Por: Bibiana Faulkner

Twitter: @hartatedemi

 


Estoy enamorada y es la primera vez que no tengo miedo. Supongo que será porque si dejo caerme desde el cielo, sé que en la tierra estarán esperándome un par de manos: las tuyas.

Hoy vengo a usar todos nuestros gustos como arma para quedarnos tan cerquita que si nos alejamos un poquito, aún escuchemos nuestros latidos.

A ambas nos gusta Ella Fitzgerald, los saxofones, los besos y las flores, y el verde, y hacer el amor con música de fondo.

A mí me encanta la pizza y ya sé que a ti también, ¿pero sabes qué? Tú me gustas todavía más.

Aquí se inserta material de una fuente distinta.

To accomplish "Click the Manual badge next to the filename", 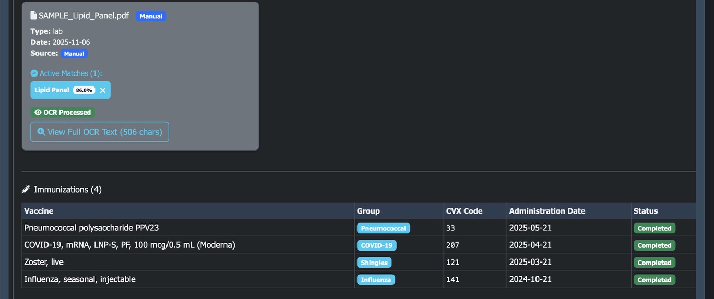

Y ya sé que nada qué ver por ahora, pero antes de olvidarlo quiero escribirte que me pregunto si todas las personas que son felices también sentirán el mismo hervidero que siento yo. Porque lo mío es algo así como un volcán burbujeando lava incluso cuando estoy contigo, ahí tan cerquita.

O el olor de las golosinas que tanto me gusta, como cuando tú metes la nariz a la copa para el aroma del vino y yo a la bolsa de golosinas ¿pero sabes qué? El olor de tu espalda me gusta más todavía.

¿Alguna vez te he dicho lo bonita que te ves después de hacer el amor? Tal vez no podría porque lo único sensato que se me ocurre es que algún día viajes a mis pupilas y desde ahí te mires. Solo entonces sabrás cómo te veo, ¿y te digo otra cosa? No querrás salir de ahí y harás viajes adentro de mi cuerpo y te verás multiplicada por 60, por 9875, por 8562130, pero esa, esa es otra historia.

O como aquella vez que te dije de la nada: “No mujer, te equivocas. Yo para decirte todo lo que siento tendría que desgarrarte la piel y besarte el alma”. Ya sé que no me habías dicho algo siquiera, pero en aquél momento imaginaba una conversación contigo a solas porque me gusta estar contigo a solas. Y estaba contigo a solas. Después nos reímos porque pretextos siempre nos han sobrado.

 “A mí también me gusta el jugo de naranja y el café por las mañanas, tenemos tanto en común”, recuerdo cuando lo decíamos con sarcasmo, después el tiempo y sus ganas de tenernos juntas tan cerquita—, nos dijeron que sí, que nuestras cosas en común marcaban la belleza de la estadía.

O cuando te pregunté qué querías desayunar cuando realmente quería —e imaginé— preguntarte si querías pasar el resto de tu vida conmigo. Me dijiste que aceptabas y yo saltaba y cantaba —terriblemente mal afinada— por la emoción. Me cuestionaste qué sucedía conmigo hasta que caí en la cuenta de que te había preguntado si querías waffles con mermelada de moras azules. Despuesito volvimos a reír porque pretextos siempre nos han sobrado.

Luego aprender a descubrir lo bello de las costumbres secas y necesarias como revisar el buzón de la casa para encontrar de pronto una postal tuya mal recortada: “Ya sé que recorté mal, pero así te gusto. Ven y bésame”. En seguida saber de memoria y con los ojos cerrados el camino que me lleva hasta tu boca. Y recorrerlo despacio.

 

Que la historia siga escribiéndose, yo siempre me cercioraré que tengamos tinta y papel. Tenemos tanto en común.